I then realized that I needed to build a new kind of tool, which itself could
be used to build the new kinds of tools and automations that I wanted. That base
tool that I designed, is a brand new kind of automation engine and language
called mgmt
.
This provisioning tool is the first such standalone tool that I’m building in
mgmt
. It’s so versatile and powerful, that the entire implementation is under
~1,000 lines of code.
Head down below to the internals section in Part 2 if you want the hacker stuff. Keep reading here in Part 1 to learn about the provisioning tool itself.
When setting up a new laptop, server, virtual machine, or even a container, the first step usually involves powering on and deploying an initial operating system to that entity.
After the base operating system has been deployed, the next step is to kick off the initial run of the configuration management tool of your choice, which will then configure the machine and set up all the various applications and services that you want. This typically begins on either the first boot of the newly installed machine, or right before the reboot to that first boot happens.
Everything from power on to the first run of the configuration management tool is generally called “provisioning”. Provisioning can refer to bare-metal provisioning, or to virtual machine provisioning. If you “ask” your cloud provider for a new machine, this step is also called provisioning. If you download a GNU+Linux distribution installer onto a USB key, and then use that key to boot the installer, and then install the OS onto a machine, that is also provisioning.
Some provisioning operations might also be simultaneously performed alongside tasks which are typically considered to be configuration management. The lines can sometimes be blurry.
Provisioning tools have existed for a long time. They are all generally pretty clunky to setup and not very ergonomic to use. Most tools can easily require at least a day of setup, and dedicated hardware to run on. Lots of fine-tuning can be required to get things working exactly how you want them to.
I wanted something better. A new, inexperienced user should be able to get things running perfectly in five minutes. Don’t believe me that it’s possible? Read on…
Most provisioning works by first setting up a TFTP server, DHCP server, and HTTP server. You should ideally setup a new package repository mirror beforehand, particularly if you want to do the operation more than once. Running rsync or some kind of caching HTTP proxy is highly recommended.
Once you get the configuration and all the path mangling correct, you then ask your target device to get an IP address over DHCP, and PXE boot to the initial TFTP server, which loads some files to the machine, and then over HTTP performs a Kickstart which is a fancy installer script that is downloaded and run, which in turn then downloads and installs some OS packages and a boot loader.

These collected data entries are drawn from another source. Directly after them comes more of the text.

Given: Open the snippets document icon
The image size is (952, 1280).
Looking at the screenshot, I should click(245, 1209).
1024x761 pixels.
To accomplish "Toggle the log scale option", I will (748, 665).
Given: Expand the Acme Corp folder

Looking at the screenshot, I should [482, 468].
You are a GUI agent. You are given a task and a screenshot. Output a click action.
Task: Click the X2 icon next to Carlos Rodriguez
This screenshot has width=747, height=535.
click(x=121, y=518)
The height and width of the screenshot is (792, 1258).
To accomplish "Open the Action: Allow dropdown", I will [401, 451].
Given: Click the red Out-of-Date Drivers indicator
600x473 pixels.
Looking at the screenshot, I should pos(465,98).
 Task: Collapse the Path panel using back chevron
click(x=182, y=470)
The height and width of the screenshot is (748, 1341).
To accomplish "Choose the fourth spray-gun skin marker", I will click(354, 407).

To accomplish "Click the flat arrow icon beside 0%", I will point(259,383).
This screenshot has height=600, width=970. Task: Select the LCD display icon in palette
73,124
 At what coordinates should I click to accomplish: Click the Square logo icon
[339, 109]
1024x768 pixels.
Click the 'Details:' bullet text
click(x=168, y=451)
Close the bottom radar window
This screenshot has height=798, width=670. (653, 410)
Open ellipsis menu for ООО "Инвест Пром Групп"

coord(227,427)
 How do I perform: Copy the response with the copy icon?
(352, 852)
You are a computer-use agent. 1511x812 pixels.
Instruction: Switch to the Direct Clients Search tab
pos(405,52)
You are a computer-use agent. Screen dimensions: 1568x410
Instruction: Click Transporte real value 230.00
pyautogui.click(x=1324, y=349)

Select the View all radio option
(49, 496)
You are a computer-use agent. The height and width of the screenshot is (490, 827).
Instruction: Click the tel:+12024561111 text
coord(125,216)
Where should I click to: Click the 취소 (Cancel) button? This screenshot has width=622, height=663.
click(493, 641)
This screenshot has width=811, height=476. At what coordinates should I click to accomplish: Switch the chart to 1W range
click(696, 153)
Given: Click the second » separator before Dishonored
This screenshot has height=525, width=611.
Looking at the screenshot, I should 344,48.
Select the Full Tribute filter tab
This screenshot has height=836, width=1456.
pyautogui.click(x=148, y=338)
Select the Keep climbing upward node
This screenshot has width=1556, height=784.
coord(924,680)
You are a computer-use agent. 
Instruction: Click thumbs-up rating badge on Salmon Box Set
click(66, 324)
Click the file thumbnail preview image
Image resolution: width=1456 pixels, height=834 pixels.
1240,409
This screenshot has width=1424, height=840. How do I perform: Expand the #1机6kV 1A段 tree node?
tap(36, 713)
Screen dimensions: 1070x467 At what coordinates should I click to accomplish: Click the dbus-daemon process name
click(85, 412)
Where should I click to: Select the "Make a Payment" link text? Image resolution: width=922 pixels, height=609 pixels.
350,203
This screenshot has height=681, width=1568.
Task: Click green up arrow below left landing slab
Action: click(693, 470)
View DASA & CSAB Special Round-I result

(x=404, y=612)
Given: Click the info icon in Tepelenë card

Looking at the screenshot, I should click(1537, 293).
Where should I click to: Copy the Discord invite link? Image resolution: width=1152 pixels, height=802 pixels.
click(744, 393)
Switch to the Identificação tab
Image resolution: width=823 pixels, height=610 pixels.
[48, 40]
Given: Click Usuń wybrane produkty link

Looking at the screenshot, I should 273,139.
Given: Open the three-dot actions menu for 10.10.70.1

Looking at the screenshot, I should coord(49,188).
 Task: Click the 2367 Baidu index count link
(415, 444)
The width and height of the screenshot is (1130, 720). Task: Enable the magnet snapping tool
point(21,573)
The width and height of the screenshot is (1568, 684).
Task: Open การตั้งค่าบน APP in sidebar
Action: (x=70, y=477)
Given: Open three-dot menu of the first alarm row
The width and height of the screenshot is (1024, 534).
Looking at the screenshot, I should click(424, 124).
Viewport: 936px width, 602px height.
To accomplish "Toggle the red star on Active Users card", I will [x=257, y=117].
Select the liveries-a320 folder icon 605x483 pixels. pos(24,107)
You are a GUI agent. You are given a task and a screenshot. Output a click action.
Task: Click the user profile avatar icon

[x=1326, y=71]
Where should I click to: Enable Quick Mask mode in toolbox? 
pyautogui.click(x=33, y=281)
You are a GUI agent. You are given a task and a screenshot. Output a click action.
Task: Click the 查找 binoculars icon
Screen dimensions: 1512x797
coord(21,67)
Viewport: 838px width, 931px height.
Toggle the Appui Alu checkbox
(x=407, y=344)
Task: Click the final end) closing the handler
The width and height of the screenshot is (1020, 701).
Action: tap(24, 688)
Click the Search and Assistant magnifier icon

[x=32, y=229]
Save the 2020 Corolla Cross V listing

After some final light configuration steps, the machine reboots into your newly installed operating system. That’s a lot to setup and get right. Here’s how we automate that…
Today I’m introducing a new provisioning tool, called the mgmt provisioner
. It
is distributed as a single binary. That’s all you need! It contains all of the
aforementioned pieces all glued together correctly, and all inside of that
single binary.
Nominally you’ll want to run it from a laptop which is connected to wifi. The laptop should have a spare ethernet port that you will connect to any machine that you want to provision.
Here’s how you use the tool:
Download the latest binary from here.
In a terminal make it executable.
Run it as root. I’ll explain why later.
Those terminal commands:
# get the latest version automatically:
version=$(wget -q https://api.github.com/repos/purpleidea/mgmt/releases/latest -O - | grep '"tag_name": ' | cut -d '"' -f 4,4)
# download
wget https://github.com/purpleidea/mgmt/releases/download/${version}/mgmt-linux-amd64-${version} -O mgmt
# make executable
chmod u+x mgmt
# run it!
sudo ./mgmt provisioner
Your provisioner is now running! By default, the tool will attempt to provision
a Fedora workstation for the x86_64
architecture.
(You can change these defaults, see below.)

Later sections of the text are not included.